Le lendemain, j'avais repris le même chemin. Les passants, à pied ou à vélo, avaient écrasé la majorité des chenilles. Le massacre formait au sol des tâches grises sur les dalles de béton, dans lesquelles des morceaux de corps de ces thaumetopoea se répandaient. Impossible de ne pas penser aux ukrainiens piétinés par les troupes de Poutine. Actualité urticante qui ramène l'Europe a ses heures les plus sombres.
Décidément, ce début de vingt et unième siècle verra bien des poèmes inachevés, leurs pages déchirées par l'angoisse face à un soulèvement de pancartes muettes, de chansons soixantenaires qui reprennent de la voix et de ferventes prières de popes, rejoints par les cloches de nombreux pays.
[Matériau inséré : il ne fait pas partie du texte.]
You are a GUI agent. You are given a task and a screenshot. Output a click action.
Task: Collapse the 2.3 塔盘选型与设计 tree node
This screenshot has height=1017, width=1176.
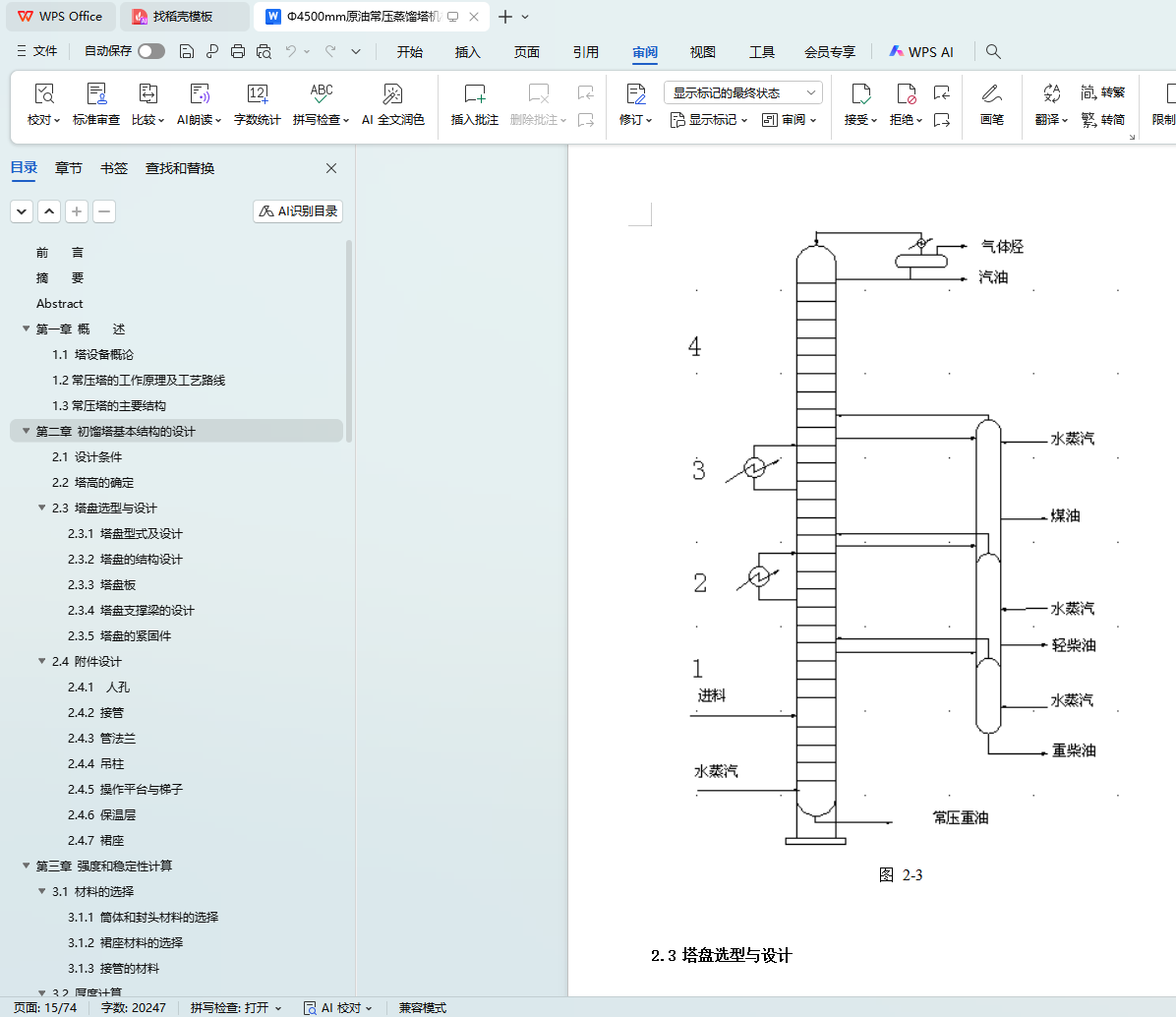[x=42, y=508]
Tandis que la menace nucléaire plane, des alliances se nouent. Sanctions économiques, jeux politiques, déplacement des pions sur l'échiquier international... à qui profite le crime ? Les puissants rebattent les cartes de leur sinistre passetemps et redessinent les territoires pendant que le peuple souffre, pleure et meurt. Où sont les monstres ? Qui sont leurs sbires ? La guerre de l'information continue. Qui croire ? Que faire ou ne pas faire ?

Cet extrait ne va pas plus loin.